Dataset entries
◇ ◇ ◇ ◇ ◇

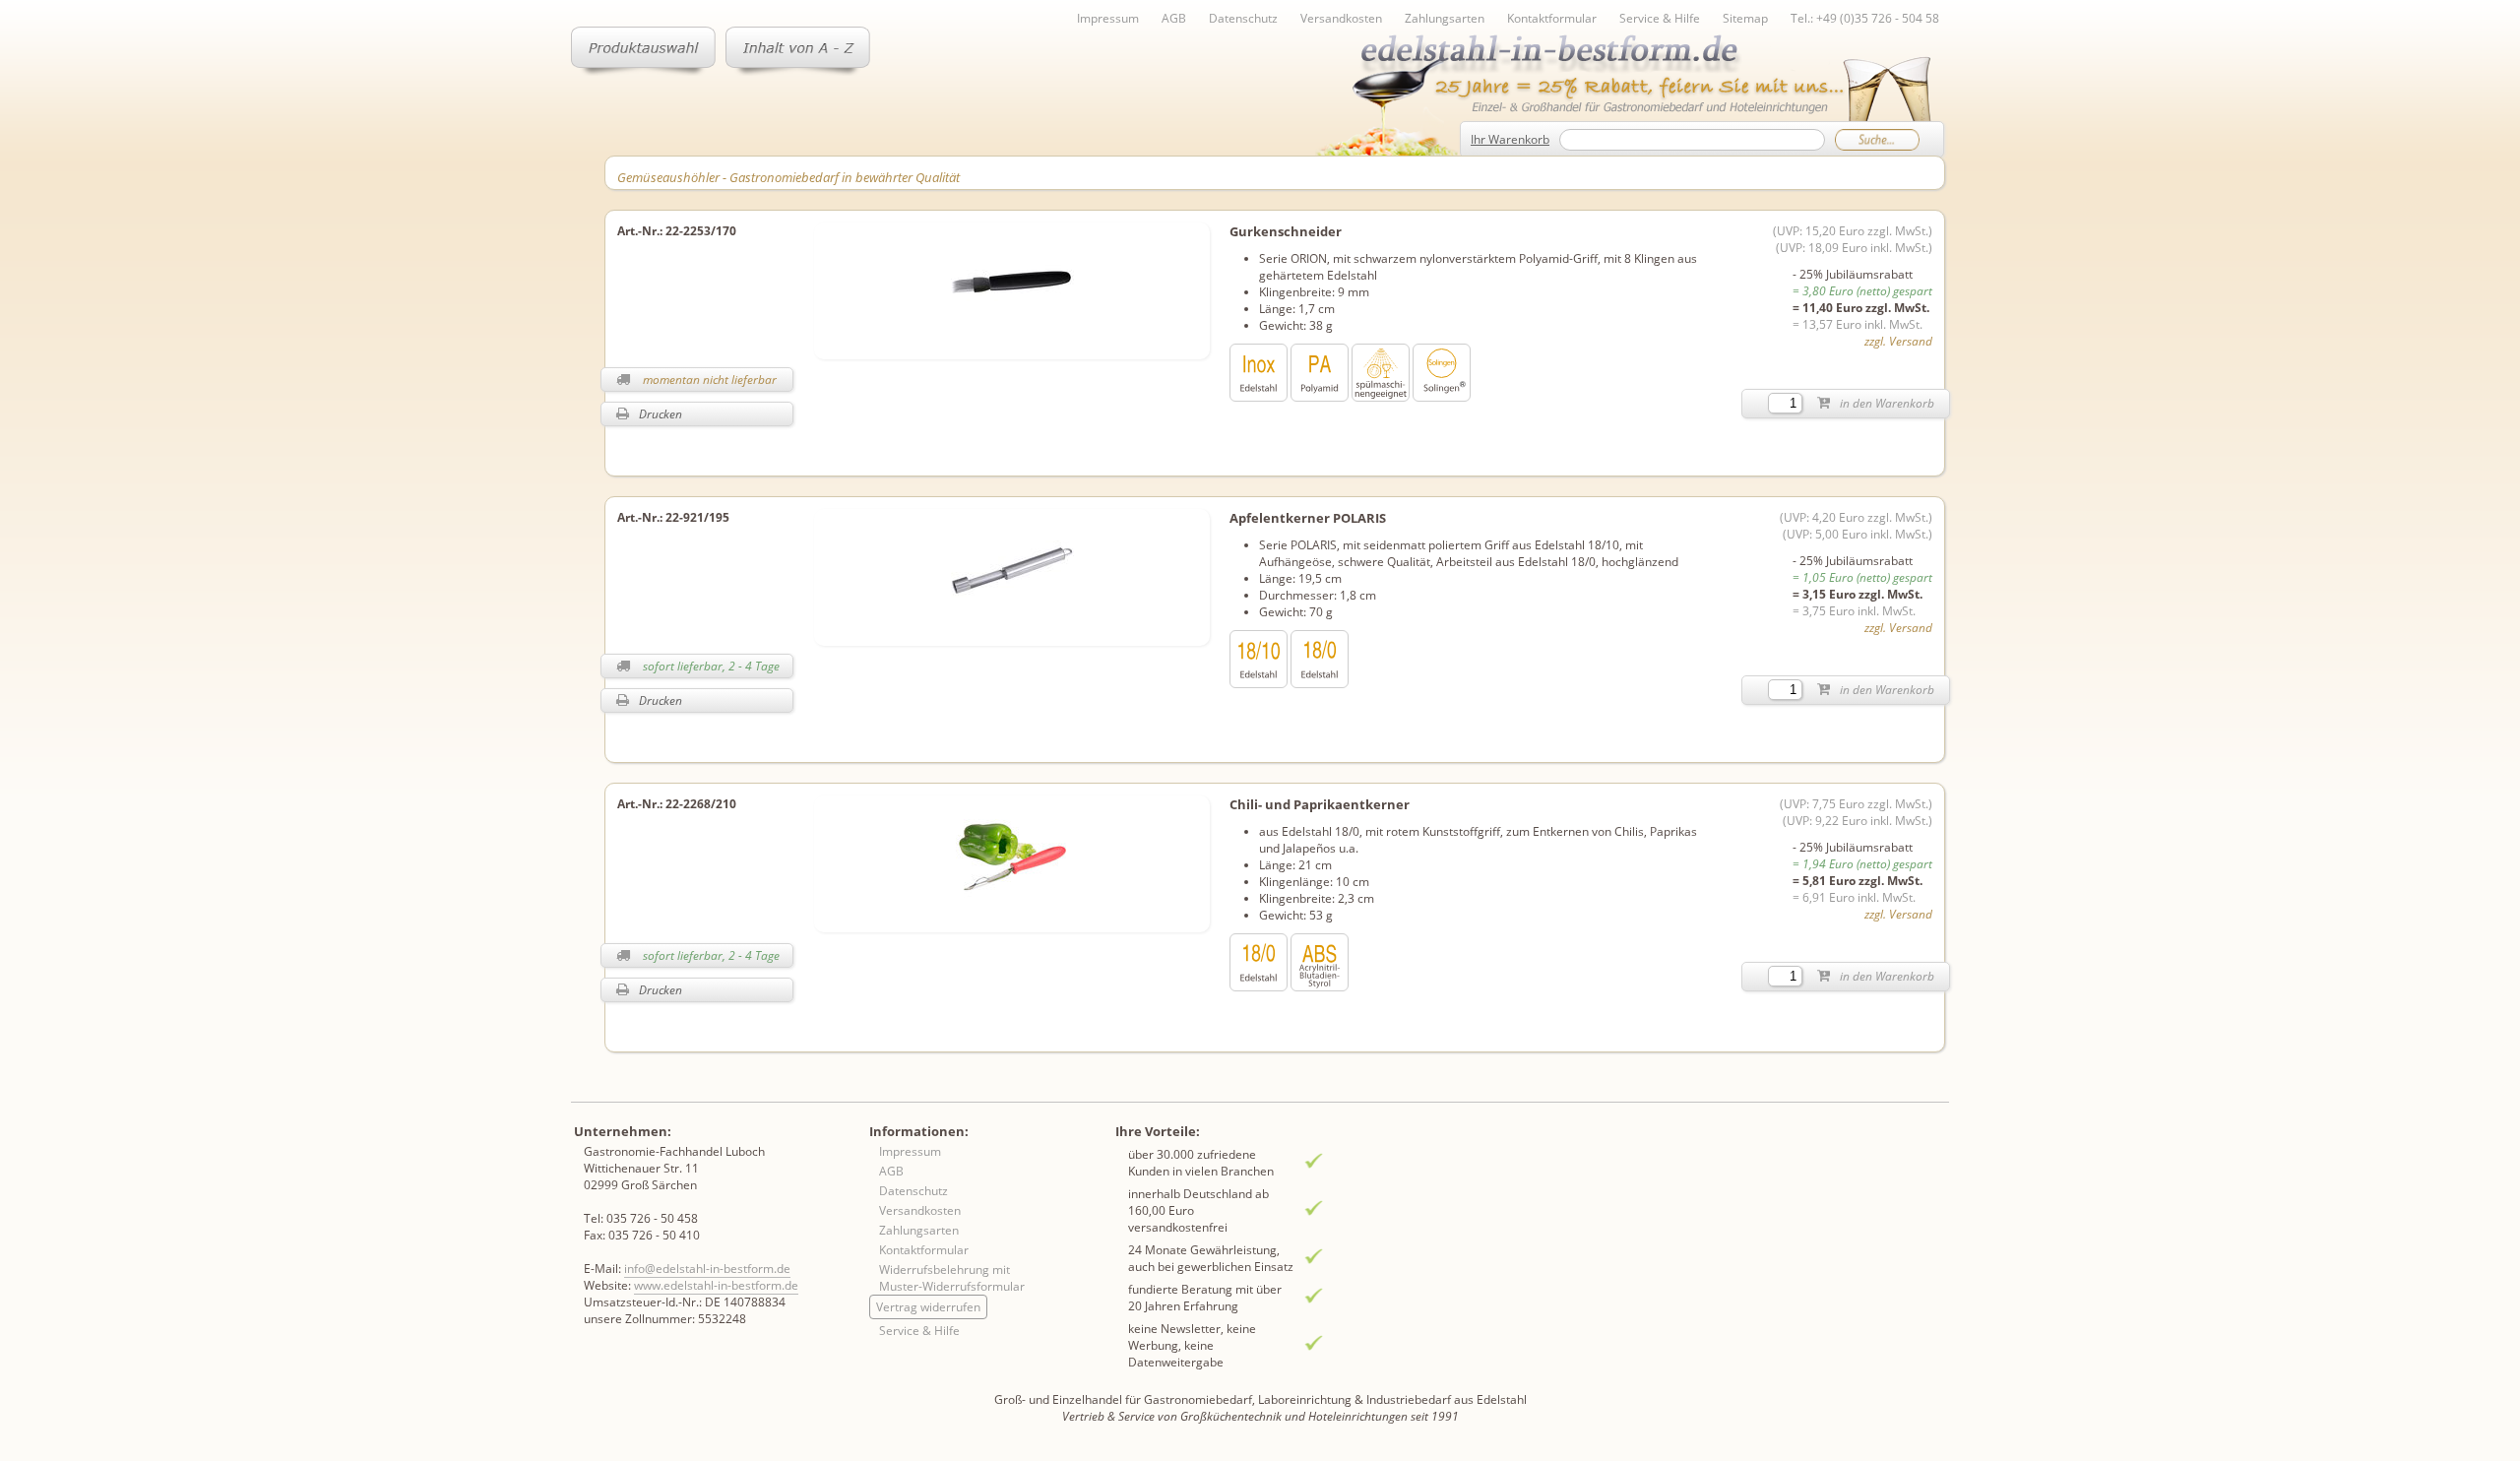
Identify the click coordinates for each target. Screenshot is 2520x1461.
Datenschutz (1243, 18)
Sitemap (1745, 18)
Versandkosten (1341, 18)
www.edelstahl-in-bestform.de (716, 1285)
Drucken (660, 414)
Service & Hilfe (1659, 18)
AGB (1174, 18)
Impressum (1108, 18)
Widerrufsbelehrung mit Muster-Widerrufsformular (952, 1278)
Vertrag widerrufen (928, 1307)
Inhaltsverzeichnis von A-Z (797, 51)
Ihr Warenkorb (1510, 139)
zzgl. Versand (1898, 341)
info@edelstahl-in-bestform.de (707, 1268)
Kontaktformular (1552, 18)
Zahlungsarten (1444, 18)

◇ ◇ ◇ ◇ ◇

Only the lines from the one that contains "Datenschutz (1243, 18)" to the end of the data should be output, exactly as they appear.

Datenschutz (1243, 18)
Sitemap (1745, 18)
Versandkosten (1341, 18)
www.edelstahl-in-bestform.de (716, 1285)
Drucken (660, 414)
Service & Hilfe (1659, 18)
AGB (1174, 18)
Impressum (1108, 18)
Widerrufsbelehrung mit Muster-Widerrufsformular (952, 1278)
Vertrag widerrufen (928, 1307)
Inhaltsverzeichnis von A-Z (797, 51)
Ihr Warenkorb (1510, 139)
zzgl. Versand (1898, 341)
info@edelstahl-in-bestform.de (707, 1268)
Kontaktformular (1552, 18)
Zahlungsarten (1444, 18)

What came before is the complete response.